Background and education
Brudenell-Bruce was the son of Henry Brudenell-Bruce, 5th Marquess of Ailesbury and Georgiana Sophia Maria Pinckney. He was educated at Westminster School. He succeeded his father in the marquessate on the latter's death on 10 March 1911.

Career
Lord Ailesbury served in the 3rd (Highland Borderers Militia) Battalion, Argyll and Sutherland Highlanders; the Royal Wiltshire Yeomanry; the Middlesex Yeomanry; the Wiltshire Regiment; and the Royal Field Artillery

Lord Cardigan was promoted to the rank of captain in the Royal Wiltshire Yeomanry on 3 September 1898, supernumerary to the establishment. He fought with the regiment in the Second Boer War, for which he was mentioned in dispatches, and was appointed a Companion of the Distinguished Service Order in November 1900. He was confirmed as a captain on the establishment in May 1902. He fought in the Great War, during which he was again mentioned in dispatches and he received the Territorial Decoration for his service in the Territorial Force. Postwar he commanded 220 (Wiltshire) Battery in 55th (Wessex) Brigade, Royal Field Artillery.

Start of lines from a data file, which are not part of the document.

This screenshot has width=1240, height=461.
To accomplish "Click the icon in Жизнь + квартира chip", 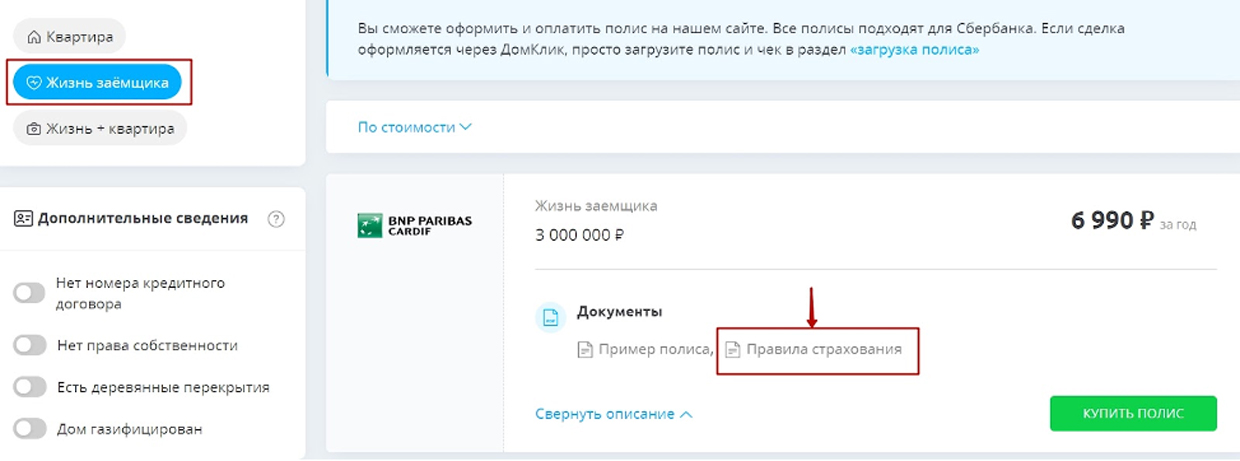I will [x=34, y=129].
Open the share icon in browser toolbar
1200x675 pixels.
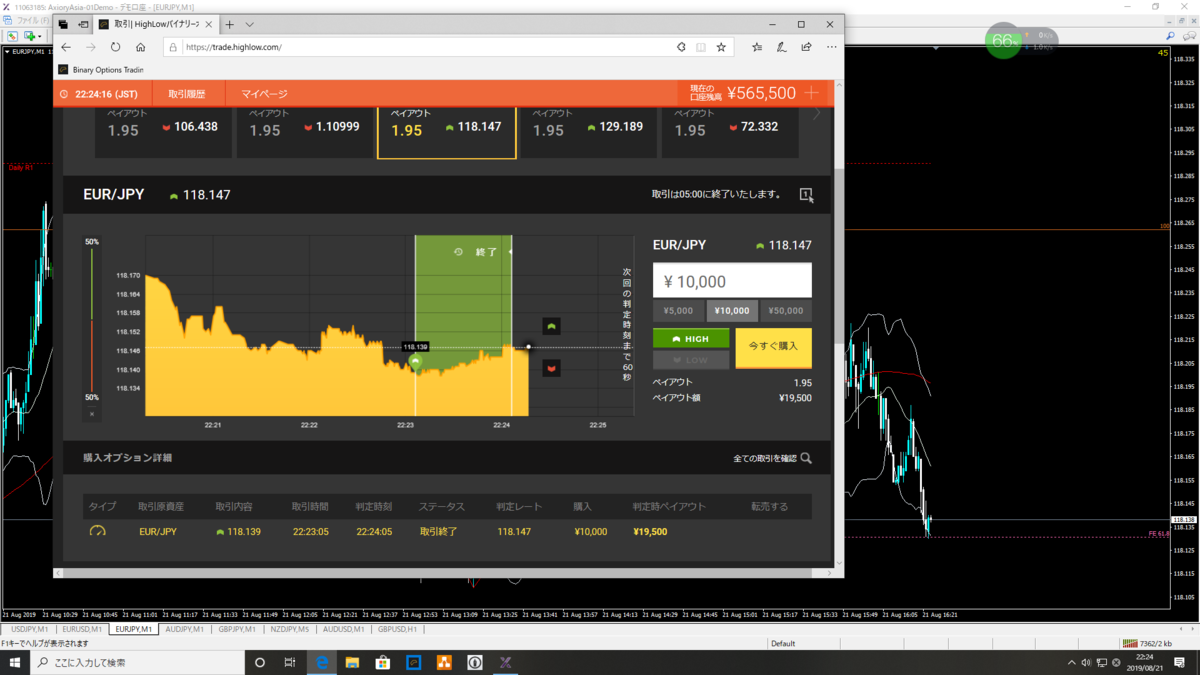[806, 47]
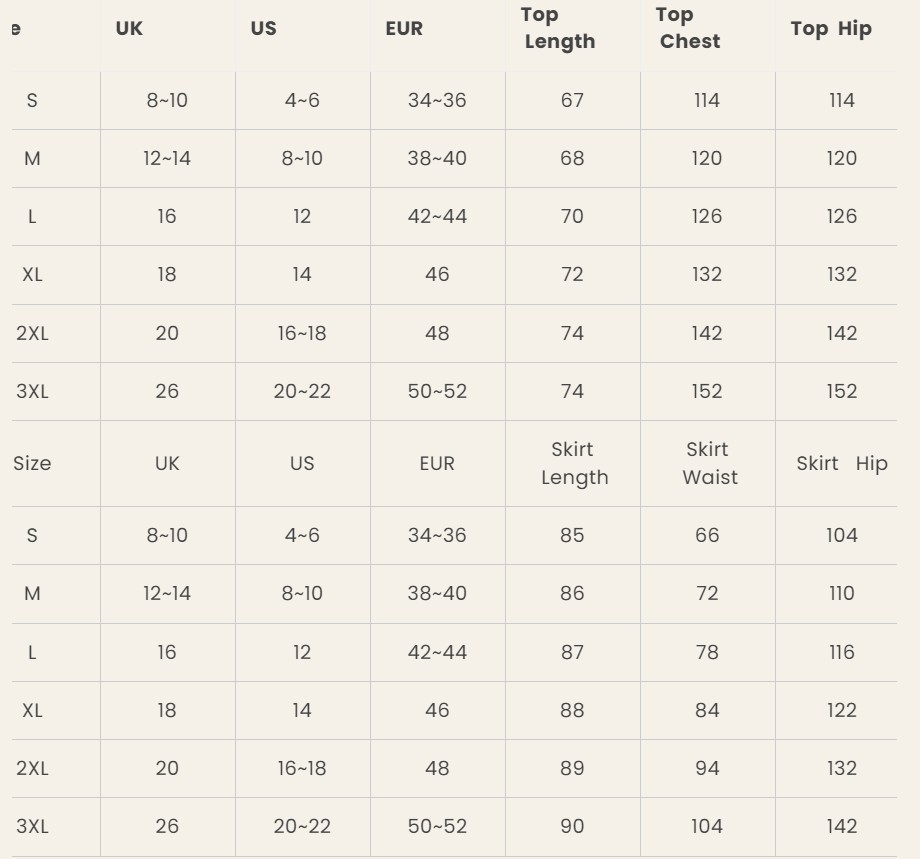The width and height of the screenshot is (920, 859).
Task: Select skirt waist value 104 for 3XL
Action: [706, 826]
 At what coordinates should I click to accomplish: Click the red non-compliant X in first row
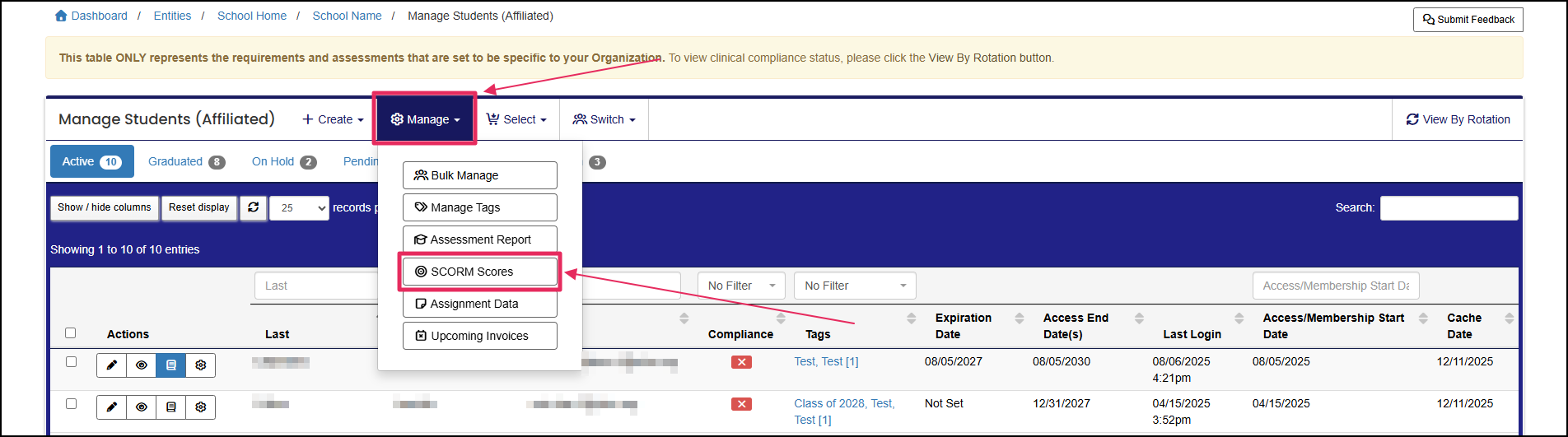(x=741, y=362)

He was invested as a Knight of Grace of the Order of St John of Jerusalem. He was appointed a Deputy Lieutenant of Wiltshire on 19 July 1920, and was a Justice of the Peace.

He was involved in conservative and right-wing politics and during the 1920s was a member of the reactionary British Fascists.

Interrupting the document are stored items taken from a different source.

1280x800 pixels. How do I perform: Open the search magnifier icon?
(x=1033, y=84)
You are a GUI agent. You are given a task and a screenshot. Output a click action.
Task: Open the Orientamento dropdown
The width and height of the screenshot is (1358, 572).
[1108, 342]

According to his son Cedric (See 7th Marquess of Ailesbury), George "Chandos" was involved in the process of converting the family estate and its surrounding forest into a munitions depot and military base during WWII, an ideal location, as the trees provided cover from Nazi spy planes.

Family
Married three times, Lord Ailesbury married his first wife, Caroline Sydney Anne Madden, daughter of John Madden and Caroline Clements, on 21 March 1903. They had three children, Cedric Brudenell-Bruce, 7th Marquess of Ailesbury (1904–1974); Lady Ursula Daphne Brudenell-Bruce (1905–1991), who married Alfred Thomas Taylor in 1944; and Lady Rosemary Enid Brudenell-Bruce (1907–1985).  Caroline died on 5 May 1941.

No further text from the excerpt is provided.